[FREELANCE] Friend Enemy Lover – Part 3

Author: farihadaina
Genre: romance, sad, family
Rating: G
Main cast : jo kwangmin, park ha rin, jo youngmin
Support cast: lee dong hae, eun rims
Type: chaptered

Eun Rim POV
huuftt, malam-malam di suruh ke supermarket oleh umma. aigo, dingin sekali. eh, kenapa anak itu menyebrang tanpa di smpingi oleh orang dewasa? ahh, ada motor yang sedang melaju kencang, hampir mengenai anak itu. tetapi motor itu menghindar, tapii tunggu dia menghindar ke jalur yang berlawanan dari arahnya dan di situ ada truk yang lagi melaju.

Bruk! motor itu tertabrak truk itu, anak kecil yang melintas itu selamat. tapi,tidak dengan pengendara motor itu. hemm, aku merasa tidak asing dengan namja yang mengendarai motor itu. kalau tidak salah itu kwangmin, ya itu kwangmin. aku pun langsung berlari ke tempat kejadian itu. di sana sudah banyak orang yang mengerumuni kwangmin. aku menerobos kerumunan itu, dan melihat kwangmin yang berdarah-darah. suara ambulans semakin nyaring yang menandakan bahwa ambulans itu sudah dekat. dan akhirnya sampai, aku pun meminta izin untuk ikut ke rumah sakit pada suster.

“suster, apa aku boleh ikut? aku temannya.” tanyaku agak pannik

“ne, silahkan.” jawab suster itu, dan menigikuti ku yang sudah masuk ke ambulan itu. aku harus memberitahu keluaraganya,pikirku. tapi aku tidak tahu nomornya. ahh Ha rin-ah pasti tau nomor telfon keluarga kwangmin. aku pun menelfon Ha rin-ah

“yeoboseyo” ucap Ha rin-ah di sebrang sanaa.

“Ha rin-ah apa kau opunya nomor telfon keluarganya kwangmin.” ucapku cepat dan agak panik.

“punya, waeyo?” tanyanya bingung

“ppalli, berikan nomor itu, kwangmin kecelakaan dan aku harus mengabarkannya pada keluarganya.” jawabku cepat.
Eun rim POV end

Ha rin POV
“mwo?? bentar-bentar ini nomornya xxxxxxxx” jawabku panik. entah mengapa aku sangat takut dan khawatir setelah mendapatkan kabar ini.

“ehh, kalian menuju rumah sakit mana?” tanyaku pada eun rim.

“aku menuju rumah sakit xx, sudah dulu ya aku mau menghubungi keluarganya dulu.” katanya. dan menutup telefon.
setelah menutup telefon, aku segera bergegas ke rumah sakit. entah apa perasaan ini, tapi hatiku terasa sesak, takut, dan gak karuan.tak terasa air mataku jatuh dari mataku. sesampainya di rumah sakit, aku menemukan eun rim-ah sedang menunggu di depan ruang UGD.
“eun rim-ah? bagaimana keadaaan kwangmin?” tanyaku sambil berlari mengahampiri eun rim.
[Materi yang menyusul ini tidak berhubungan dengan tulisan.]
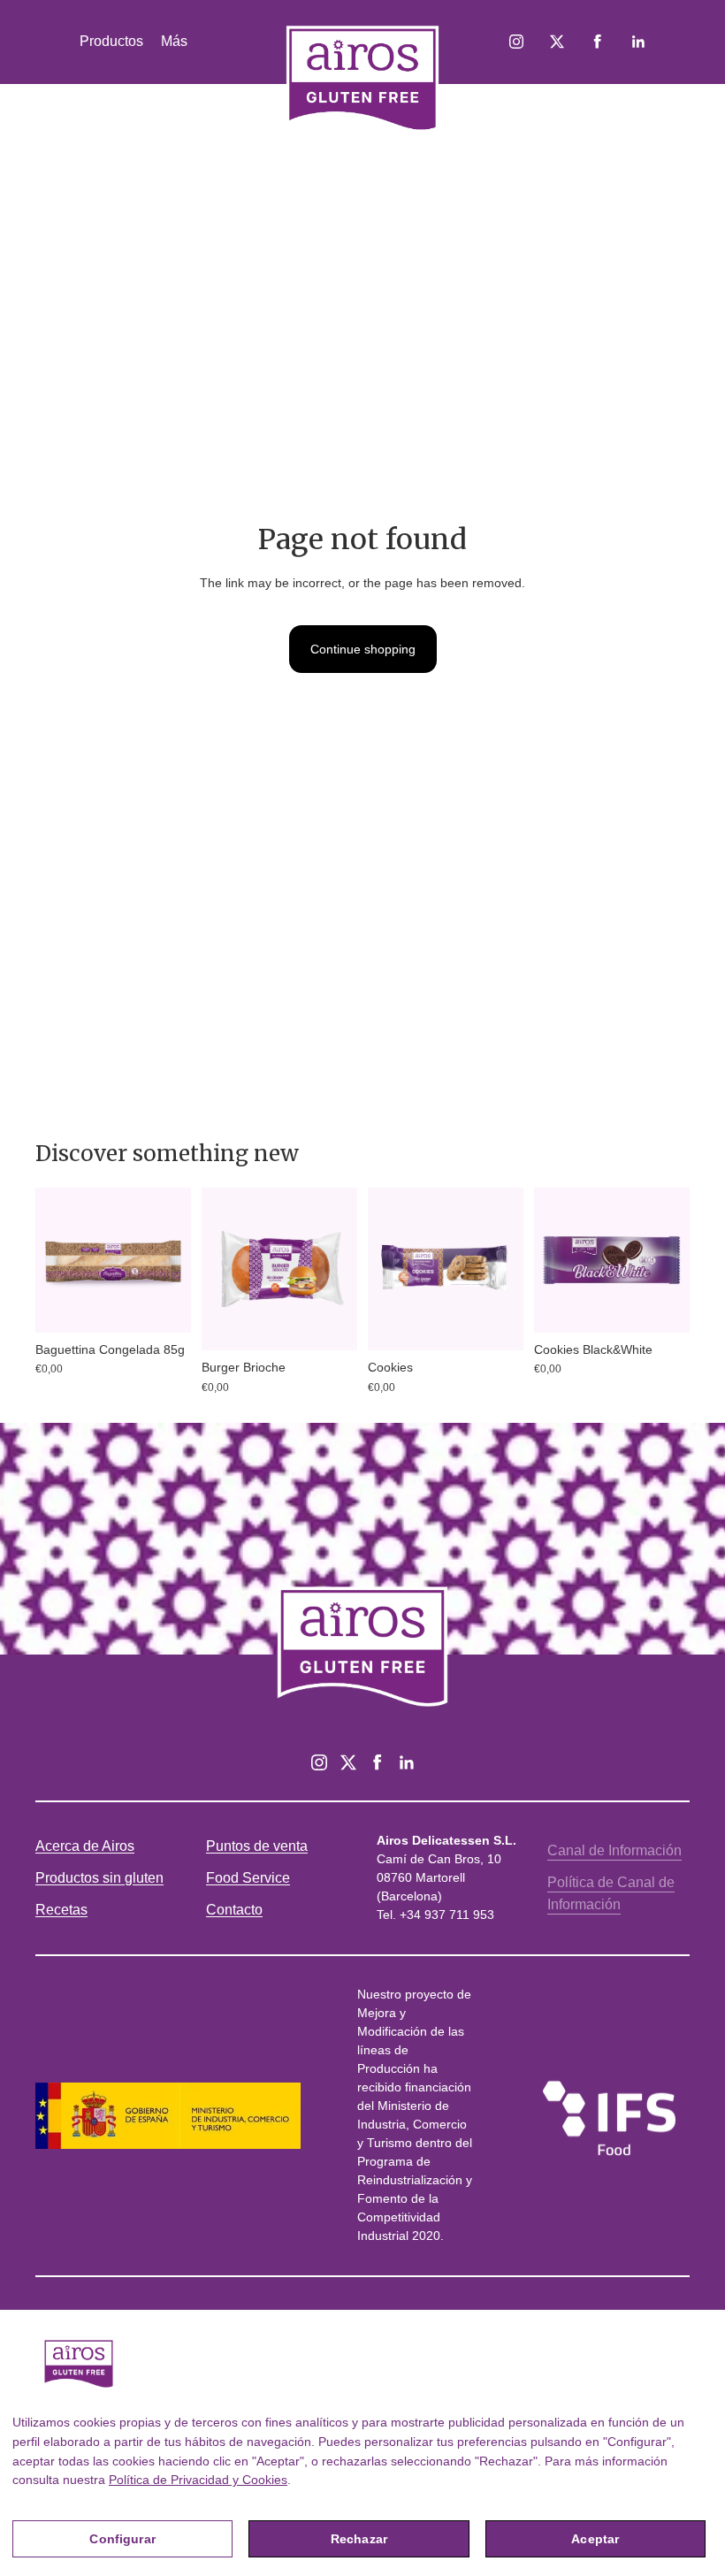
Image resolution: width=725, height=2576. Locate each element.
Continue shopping (363, 649)
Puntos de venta (257, 1846)
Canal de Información (614, 1850)
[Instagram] (319, 1762)
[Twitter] (348, 1762)
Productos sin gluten (99, 1877)
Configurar (122, 2539)
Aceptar (595, 2539)
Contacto (234, 1909)
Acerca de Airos (84, 1846)
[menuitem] (174, 42)
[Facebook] (377, 1762)
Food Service (248, 1877)
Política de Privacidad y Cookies (198, 2480)
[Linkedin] (407, 1762)
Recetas (61, 1909)
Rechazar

“dia, ada di dalam, sedang di periksa oleh uisa.” katanya menunjukan ruang UGD itu.

“bagaimana kamu tau, kwangmin kecelakaan?” tanyaku penuh selidik.

“tadi aku di suruh ke supermarket dan pas di jalan aku melihat motor kwangmin melaju dengan cepat, tetapi ada anak kecil melintasi jalan itu, kwangmin pun menhindar. sayangnya ia malah tertubruk truk.” jelas eun rim-ah. aku terduduk lemas, pasti itu sehabis pulang dari rumahku. mungkin,ia kesal terhadap sikapku yang langsung menutup pintu dengan keras di hadapannya, tanpa mendengar penjelasannya. aku merasa sangat bersalah.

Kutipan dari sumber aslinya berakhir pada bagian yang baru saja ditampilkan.